Lawless had tweeted on behalf of environmental campaign group Greenpeace just before the arrest, "We stand in solidarity with all who love the earth - let's #SavetheArctic from @shell !"

Earlier in the protest she said she was not worried about the prospect of arrest, telling AFP, "That's the least of my concerns."

Greenpeace said on Monday more than 133,000 people had emailed Shell asking it to stay out of the Arctic and to protect its biodiversity.

The activists boarded the Noble Discover on Friday morning while it was berthed at Taranaki. They climbed its 174ft (53m) drilling derrick and hung banners as they remained aloft despite windy conditions.

Lawless, 43, and five others had remained on the ship Sunday after fellow protester Ilai Amir left the previous day and was arrested. Lawless had hinted as to future legal trouble for the rest of the group when she said on Twitter, "Every moment we are being filmed. For legals?"

The actress tweeted early Sunday, "Loud music over speakers about 1:30am. They starting to go Guantanamo on our ass?" She added, "I found last night [Saturday] pretty darn scary. Not for sissies," and said the group had a bright light shone on them through the night.

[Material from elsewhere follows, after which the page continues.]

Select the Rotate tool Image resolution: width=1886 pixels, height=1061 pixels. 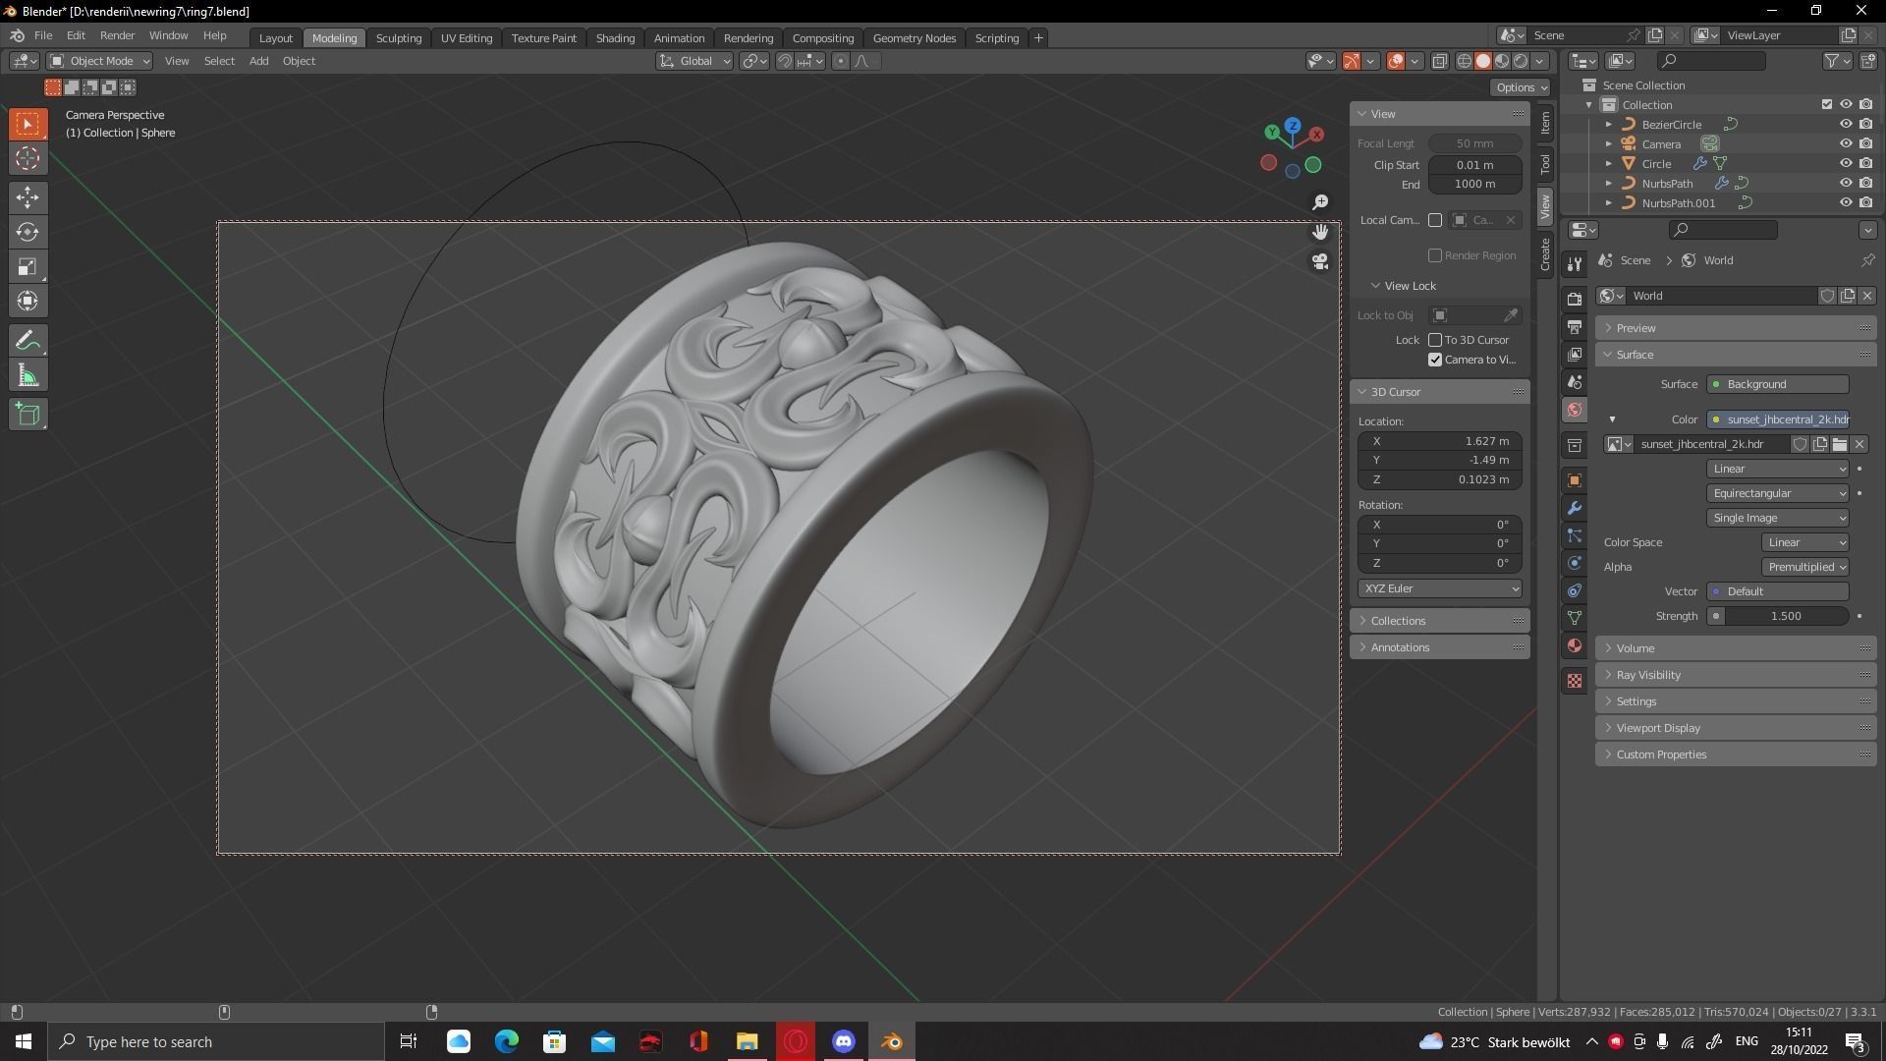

Shell spokeswoman Shona Geary denied that music and lights were used to disturb the protesters' sleep, telling the New Zealand Herald, "It appears that last night [Saturday] the protesters disabled the light at the top of the drill tower. These lights are there for safety reasons. A spotlight was used instead to light up the mast to help ensure the group were safe during crane and other nighttime operations."